Film Review (w/ Spoilers): Do The Right Thing
Copyright © 1989 40 Acres & A Mule Filmworks. |
[SPOILERS AHEAD]
I found myself going back to this film after an entire week of my Twitter and Facebook and every social media being filled with pictures of rallies and dumb tweets from both sides and general police brutality as a whole. But mostly it was because of that one video, the one that started everything, of George Floyd begging for air while police officer and certified piece-of-shit Derek Chauvin choked him with his knee--and how it reminded me of the climax of this film.
Radio Raheem shows off his philosophy. Copyright © 1989 40 Acres & A Mule Filmworks. |
Do The Right Thing is a great movie. It's earned its place as a classic in modern American cinema. But it saddens me that this thirty-one year-old film isn't just relevant today, but that nothing has changed since its release. And my friend whom I watched it with pointed out why that may be.
But we'll get to that.
Before that, the bare-bones: It's the hottest day in Bed-Stuy, and tensions are high. Everyone is trying to avoid confrontation, but when you heat a melting pot, you're bound to get an explosion.

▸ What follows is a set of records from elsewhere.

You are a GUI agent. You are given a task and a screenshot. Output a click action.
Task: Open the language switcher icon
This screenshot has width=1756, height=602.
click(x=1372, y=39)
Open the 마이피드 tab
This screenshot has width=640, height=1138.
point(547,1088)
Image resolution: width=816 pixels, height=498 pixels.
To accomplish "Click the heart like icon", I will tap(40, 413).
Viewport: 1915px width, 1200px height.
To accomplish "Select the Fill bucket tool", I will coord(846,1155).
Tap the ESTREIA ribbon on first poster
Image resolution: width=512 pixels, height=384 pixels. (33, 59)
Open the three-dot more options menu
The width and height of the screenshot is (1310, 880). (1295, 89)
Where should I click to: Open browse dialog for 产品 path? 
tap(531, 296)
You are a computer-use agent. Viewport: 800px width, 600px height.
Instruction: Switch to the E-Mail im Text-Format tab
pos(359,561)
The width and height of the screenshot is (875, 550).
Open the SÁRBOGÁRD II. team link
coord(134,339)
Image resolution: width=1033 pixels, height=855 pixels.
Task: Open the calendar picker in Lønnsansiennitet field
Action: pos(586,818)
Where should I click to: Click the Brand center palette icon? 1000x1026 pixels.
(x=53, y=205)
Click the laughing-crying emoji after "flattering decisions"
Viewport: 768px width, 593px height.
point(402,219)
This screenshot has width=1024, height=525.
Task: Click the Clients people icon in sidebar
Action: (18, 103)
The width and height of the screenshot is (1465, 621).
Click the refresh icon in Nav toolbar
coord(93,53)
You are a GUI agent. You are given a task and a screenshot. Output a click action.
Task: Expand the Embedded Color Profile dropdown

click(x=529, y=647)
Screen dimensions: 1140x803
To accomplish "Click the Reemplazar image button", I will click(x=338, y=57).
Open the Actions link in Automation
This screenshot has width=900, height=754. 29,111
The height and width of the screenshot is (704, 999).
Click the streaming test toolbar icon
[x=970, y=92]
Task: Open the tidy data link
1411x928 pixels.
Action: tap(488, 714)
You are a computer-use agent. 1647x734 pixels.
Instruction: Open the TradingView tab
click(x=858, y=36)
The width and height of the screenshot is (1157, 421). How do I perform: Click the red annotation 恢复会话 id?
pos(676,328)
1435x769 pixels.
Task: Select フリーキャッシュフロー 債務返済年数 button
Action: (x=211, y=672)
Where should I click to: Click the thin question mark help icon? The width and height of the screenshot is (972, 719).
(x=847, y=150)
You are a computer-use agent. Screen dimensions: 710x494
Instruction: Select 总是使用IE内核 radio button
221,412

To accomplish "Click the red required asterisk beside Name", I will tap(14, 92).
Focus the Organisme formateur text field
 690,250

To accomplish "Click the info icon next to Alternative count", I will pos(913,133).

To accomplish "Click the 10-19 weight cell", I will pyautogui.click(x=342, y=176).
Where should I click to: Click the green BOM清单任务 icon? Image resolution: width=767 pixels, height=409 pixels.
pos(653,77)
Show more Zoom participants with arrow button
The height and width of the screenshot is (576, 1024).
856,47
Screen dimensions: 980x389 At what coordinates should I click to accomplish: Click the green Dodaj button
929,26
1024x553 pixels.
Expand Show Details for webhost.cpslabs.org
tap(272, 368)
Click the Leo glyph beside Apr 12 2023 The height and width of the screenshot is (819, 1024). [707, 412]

The script to this is brilliant. Even without the ending, this probably stands as one of Spike Lee's best films. Everything feels alive, and every important character shown on screen has this inner life that makes one forget that they're watching an ensemble piece. Any single one of these character's stories could be made to their own separate, compelling story, as they are written now. That's amazing to think about, just these characters functioning on their own plane of existence, whether it's mythical or human, and yet still plausibly being in the same space as each other.
The editing is brilliant, too. The scene where the characters are spitting racial stereotypes out is an effective trick that Spike Lee uses again in the future (in another classic of his, 25th Hour), and the way every scene is arranged creates a feeling of discomfort that almost duplicates the heat that these characters are experiencing. The confrontation scene with Radio Raheem, Buggin' Out (played by Giancarlo Esposito), and Sal (an Academy Award-nominated performance by Danny Aiello) feels like pure panic, a sensory overload of sound and visuals that make you feel the heat and anger and tension that being in that situation would've felt like. This is a modern masterpiece, a once-in-a-lifetime work of art that came together in the right way. The opening credits alone are brilliant, and the rest of the film does not disappoint in that promise.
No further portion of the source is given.